Required work:
1. In the text on antisemitism, by how much did far-right terrorism investigations increase, and over what period?
2. From the text on antisemitism, reproduce word for word the passage that starts at the words "Tolerating evil, excusing" and ends after "is nothing new.".

Text block:
In 1945, addressing delegates from around the world that gathered in San Francisco to launch the United Nations, President Truman said: “Hitler is finished – but the seeds spread by his disordered mind have a firm root in too many fanatical brains. It is easier to remove tyrants and destroy concentration camps than it is to kill the ideas that gave them birth.”
Truman was right.
Antisemitism is always here.
Four years ago this month, Robert Bowers, a white supremacist, entered the Tree of Life Synagogue in Pittsburgh during Sabbath services.
Screaming, “All Jews must die,” and armed with an assault rifle, the evil gunman murdered eleven worshippers and wounded six others.
To date, this shooting is the deadliest attack on the Jewish community in the U.S.
It’s a day that I will never forget, and one which still makes me weep.
I wish I could say it cannot happen here.
But I can’t.
On our home soil, white supremacists that used to clandestinely gather in the bowels of internet apps are now stepping out of the shadows and have been infesting our neighbourhoods with nasty fliers and graffiti.
As ASIO Director Burgess has warned, neo-Nazis represent one of the most serious extremist-related threats in Australia today.
A recent report revealed that far-right terrorism investigations have increased by 750 per cent in 18 months.
What’s more, such individuals operate both in groups and as lone wolves, and the size of the movement is significantly greater than just the members of those ideologically violent groups.
Online incitement can and does explode into the real world with lethal consequences.
The world’s oldest hatred is also the deadliest virus because it seemingly has no cure and has, throughout history, infected every nation on earth.
It is also an early warning signal for society because we know that mass murder and industrial extermination are never the beginning.
Tolerating evil, excusing prejudice, compromising on sacred principles and indifference— these are the streetlamps on the road to hell.
That’s where the Holocaust started.
That in every generation, Jews have been the scapegoats for nearly all of the world’s ills is nothing new.
As a people, we have witnessed every imaginable expression of cruelty, and some that could not be imagined.
Australia is a wonderful country and one of the most accepting of Jews.
Yet, we should all be alarmed by the continually evolving depravity of antisemitism that has bubbled above the surface and has reared its ugly head over the last few years.

Record extracts:
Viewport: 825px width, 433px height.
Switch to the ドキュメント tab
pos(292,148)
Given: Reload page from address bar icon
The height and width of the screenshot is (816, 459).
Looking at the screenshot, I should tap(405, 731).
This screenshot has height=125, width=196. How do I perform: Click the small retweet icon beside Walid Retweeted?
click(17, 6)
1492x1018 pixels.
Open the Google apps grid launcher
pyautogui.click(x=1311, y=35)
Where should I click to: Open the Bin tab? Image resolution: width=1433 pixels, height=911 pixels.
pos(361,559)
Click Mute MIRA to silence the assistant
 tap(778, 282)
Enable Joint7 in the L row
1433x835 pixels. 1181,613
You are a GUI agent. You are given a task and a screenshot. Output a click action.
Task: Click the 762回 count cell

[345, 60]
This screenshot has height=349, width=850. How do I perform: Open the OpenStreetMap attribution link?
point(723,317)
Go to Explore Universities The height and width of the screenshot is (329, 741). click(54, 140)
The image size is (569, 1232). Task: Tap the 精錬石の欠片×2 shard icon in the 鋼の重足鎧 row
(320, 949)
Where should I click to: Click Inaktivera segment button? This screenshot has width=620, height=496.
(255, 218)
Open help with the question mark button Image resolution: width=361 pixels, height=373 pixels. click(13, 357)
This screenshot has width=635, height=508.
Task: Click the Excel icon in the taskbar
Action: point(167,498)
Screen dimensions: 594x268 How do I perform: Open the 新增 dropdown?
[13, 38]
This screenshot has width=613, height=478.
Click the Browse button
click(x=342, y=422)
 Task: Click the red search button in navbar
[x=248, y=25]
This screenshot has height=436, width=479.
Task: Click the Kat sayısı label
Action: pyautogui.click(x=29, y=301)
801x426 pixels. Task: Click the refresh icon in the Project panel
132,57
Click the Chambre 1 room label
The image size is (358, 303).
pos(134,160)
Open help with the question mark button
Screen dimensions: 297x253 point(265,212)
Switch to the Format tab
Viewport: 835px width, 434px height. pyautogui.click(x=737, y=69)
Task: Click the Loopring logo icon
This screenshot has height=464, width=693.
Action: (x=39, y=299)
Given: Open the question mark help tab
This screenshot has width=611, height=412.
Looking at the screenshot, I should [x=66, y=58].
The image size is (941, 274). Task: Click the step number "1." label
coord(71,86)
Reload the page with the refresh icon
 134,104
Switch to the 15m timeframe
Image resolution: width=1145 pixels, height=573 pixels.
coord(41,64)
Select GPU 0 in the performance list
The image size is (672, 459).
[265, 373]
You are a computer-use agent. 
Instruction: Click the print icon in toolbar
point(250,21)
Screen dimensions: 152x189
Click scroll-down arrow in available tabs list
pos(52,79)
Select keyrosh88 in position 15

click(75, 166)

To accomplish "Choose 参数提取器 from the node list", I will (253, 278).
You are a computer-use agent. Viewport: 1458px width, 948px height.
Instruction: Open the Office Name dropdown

Answers to the problems:
1. By 750 per cent in 18 months.

2.
Tolerating evil, excusing prejudice, compromising on sacred principles and indifference— these are the streetlamps on the road to hell.
That’s where the Holocaust started.
That in every generation, Jews have been the scapegoats for nearly all of the world’s ills is nothing new.